As COVID-19 fatigue and loneliness sets in, a pair of Manitobans are hoping to bring light to a time of darkness.
"I think we all have been feeling it, and we all have been feeling different things at different points throughout the last year or so," Trevor Lehmann, co-founder of Shared Hope says. "We have seen a sense of solidarity among people. While we are physically isolating and physical distancing, we certainly do not want emotional isolation."
Lehmann says everyone is experiencing their own pandemic-related struggles, and knowing they are not alone can be comforting. While not a substitute for counselling, Lehmann says being in a group setting shows people they are not alone.
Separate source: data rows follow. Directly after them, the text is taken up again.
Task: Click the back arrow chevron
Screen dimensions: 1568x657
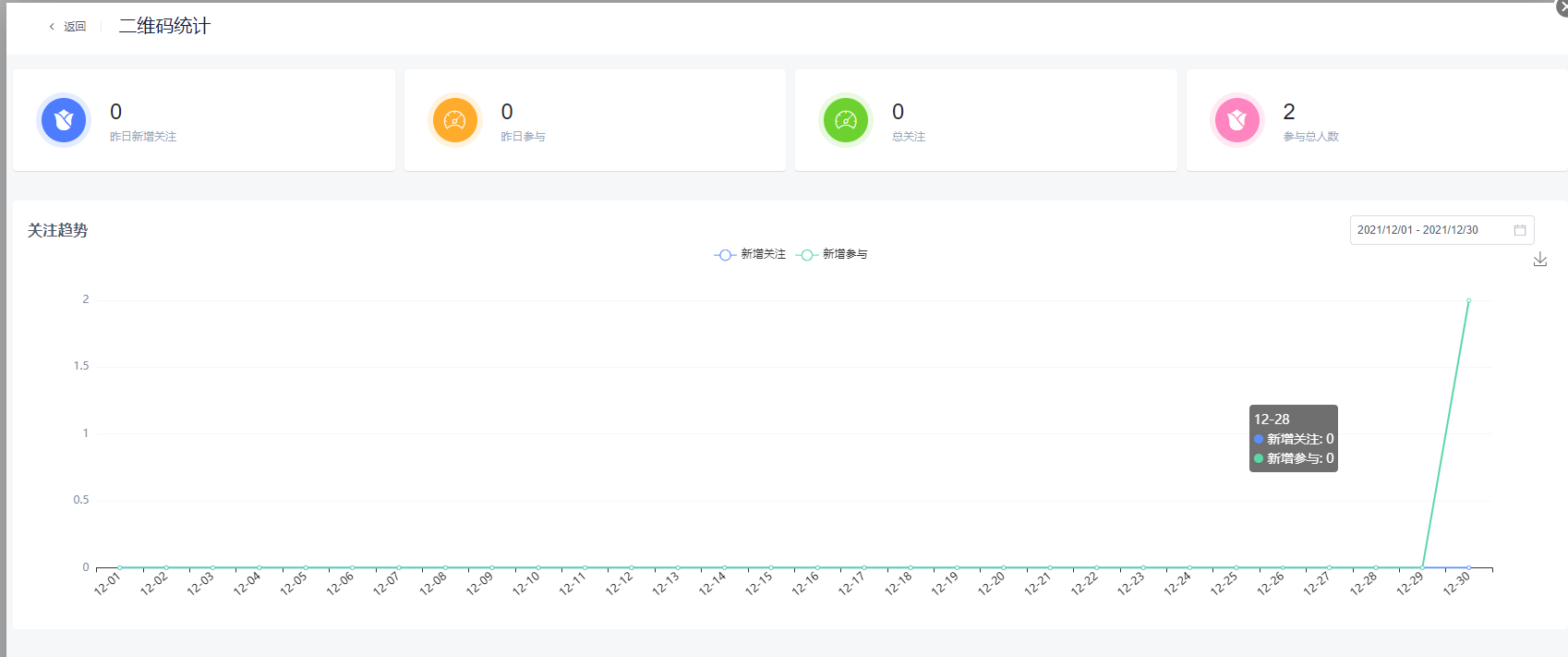Action: [x=52, y=27]
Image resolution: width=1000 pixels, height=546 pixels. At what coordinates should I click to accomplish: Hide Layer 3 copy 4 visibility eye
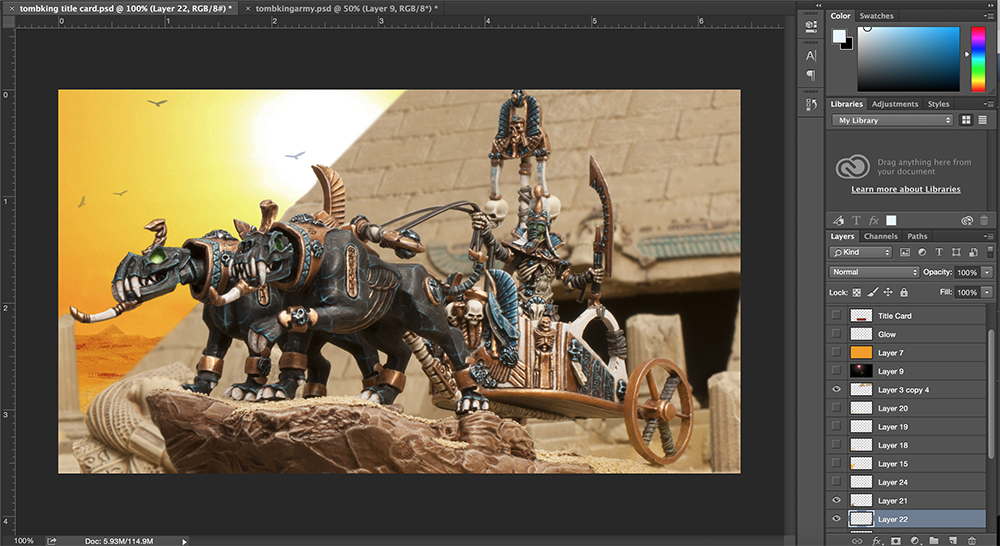(x=837, y=390)
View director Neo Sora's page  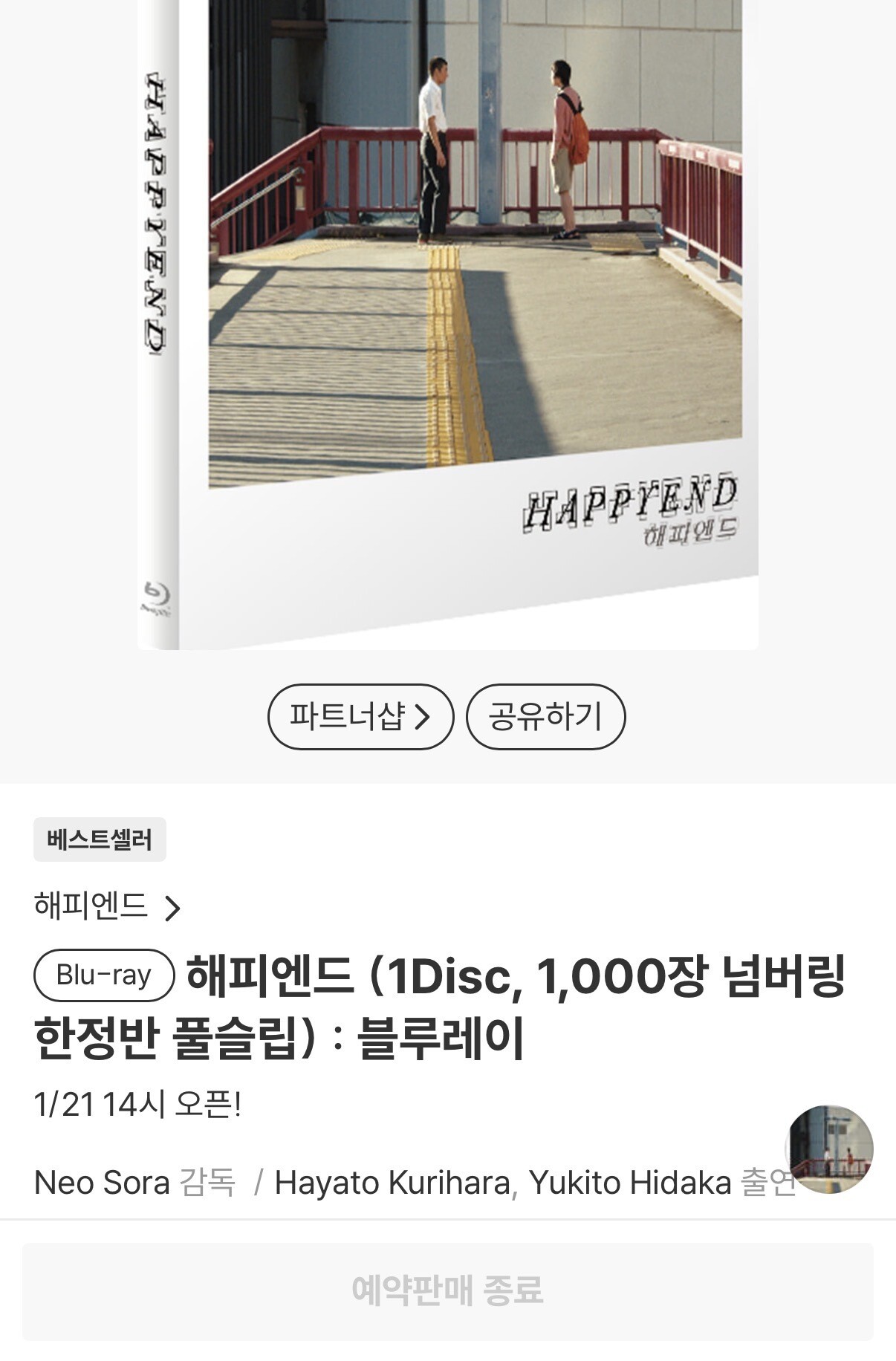(102, 1182)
"What we often talk about from a mental health standpoint is it can impact you, it can impact you physically. It can reverberate through all different areas of our lives."
Finding hope in the uncertainty and exploring gratitude is helpful during these times, he says.
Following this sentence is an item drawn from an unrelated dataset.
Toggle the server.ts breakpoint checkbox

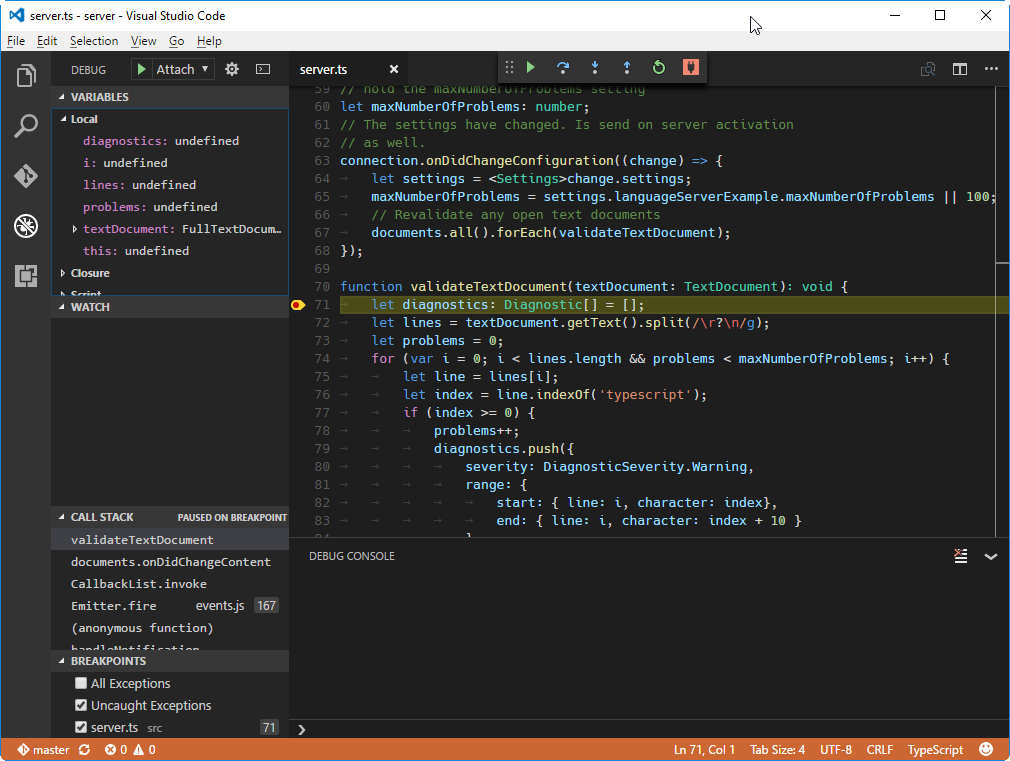pos(80,727)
"We do not inherently hope for things we know will happen," he says. "Hope often comes from a space of uncertainty and what that looks like for each person is going to look a bit different."
Since December, Lehmann and his co-facilitator Curtis Lowton have been leading small groups of Manitobans, discussing pandemic fatigue support and Manitobans face loneliness and varying degrees of fatigue symptoms.
As it is a free online meeting, Lehmann encourages people to only share what they are comfortable with.
Groups are eight to 10 people, as the duo wants the group to be interactive and not feel like a webinar.
The groups have been following a structure, including sharing moments where they found gratitude and hope.